Opinión

Canto máis ben fagas, mellor

Puñetero y jodido verso, tan gastado y tan cierto. “La patria es tu infancia”. Ah, todavía el alma no era un campo devastado.

Prolongada posguerra, avanzan los años cincuenta; un niño va a lomos de un burro con los suyos hacia la aldea donde nació. Caminamos alegres, 24 de diciembre, caen copos de nieve, asoma la zorra y en la sierra presentimos la presencia cercana del lobo.

El autobús solo llegaba hasta Vilardevós. Mis padres, mi hermana y yo íbamos felices a caballo. Si nos cruzábamos con alguien te decía: “Felices Pascuas y que Dios proteja a los caminantes”. Al fin, avistábamos Arzádegos, mi Ítaca.
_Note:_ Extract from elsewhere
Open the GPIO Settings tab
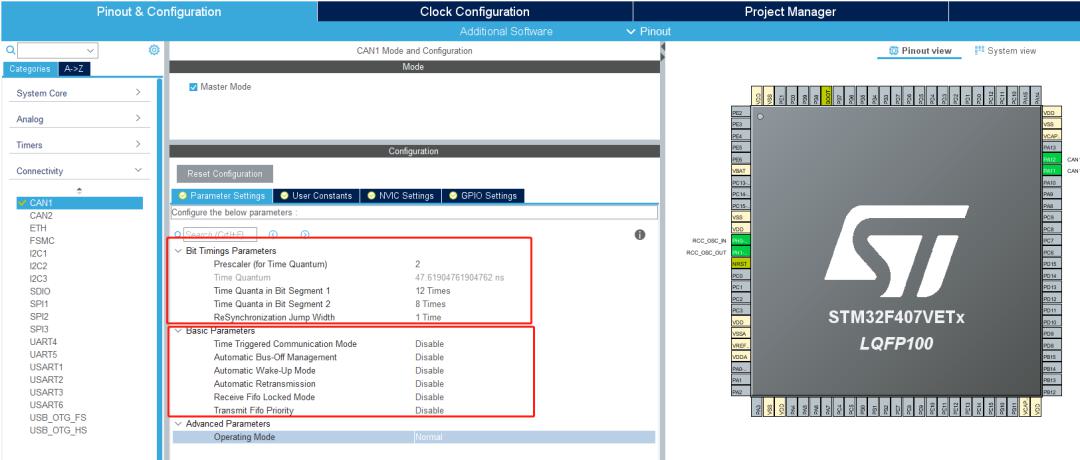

Era como si se descorriese el velo y apareciese el paraíso. 
El alborozo de la llegada. El humo sale de las chimeneas. Las luces de carburo iluminan el comercio de mi abuelo, aquel nido de contrabandistas. En la “lareira”, el olor del cabrito que asaban al espeto. Mi abuelo, su sombrero, sus zuecos portugueses, su zamarra y su chaleco lleno de ceniza, como Machado. Ay, su sentencia favorita: “Canto máis ben fagas, mellor”.
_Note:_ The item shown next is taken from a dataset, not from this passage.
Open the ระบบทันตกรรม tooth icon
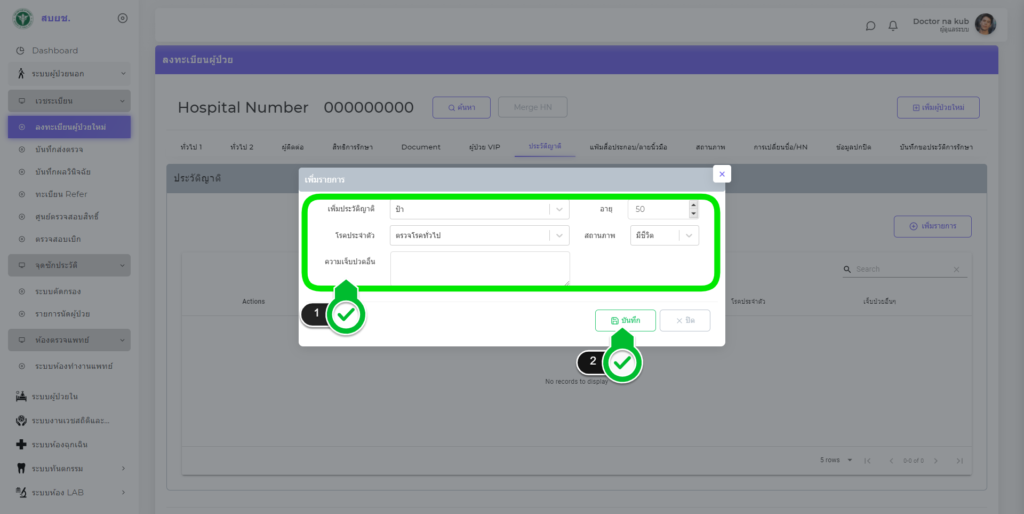pyautogui.click(x=21, y=468)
Mi abuela, pétrea, su eterno pañuelo negro, el rosario en sus manos, musitando plegarias intermitentes. Mi tío, el maestro al que temía porque no cesaba de preguntarme: “A ver Jaimito, ¿qué es un diptongo?” Mis dos primos que estudiaban en Salamanca, cautivos de aquellas novelas de Marcial Lafuente Estefanía. Mi madrina, ay, parecía tener siempre un dolor íntimo. 
Allá arriba, en lo alto del pueblo, mi tío cura, don Hilario.

El papa lo distinguió con el título de “camarero secreto”. Algún día escribiré sobre él. Murió a los cien años y, cierto, era un personaje de García Márquez. Logró construir una hemosa iglesia que hoy luce en la aldea. “Aquí no dejé que nadie muriese en aquella guerra entre hermanos”. Siempre la misma pregunta: “A ver Jaimito, ¿qué es el Cosmos?”. Después silencio. La mejor manera de explicar algo es estar callado.

24 de diciembre, avanzados los 50. Las velas jamás se apagaban en casa de Dominga: interpretaba el vuelo de las aves, todos sabíamos que hablaba con los muertos, conocía las hierbas para los males, recomponía los brazos rotos y curó a Xico, que se agitaba como el diablo al ver la cruz. 

(Termino esta punzada de nostalgia. Recuerda el verso. “Mi abuela llevaba, perenne, el rosario para hablar con Dios. Hoy, tú y yo llevamos sin interrupción en las manos el ordenador para hablar con la máquina que escupe confusión. Y mira, hermano, no te inquietes más de lo debido, / mira a tu alrededor. / El mundo sigue moviéndose / a pesar de todo”.)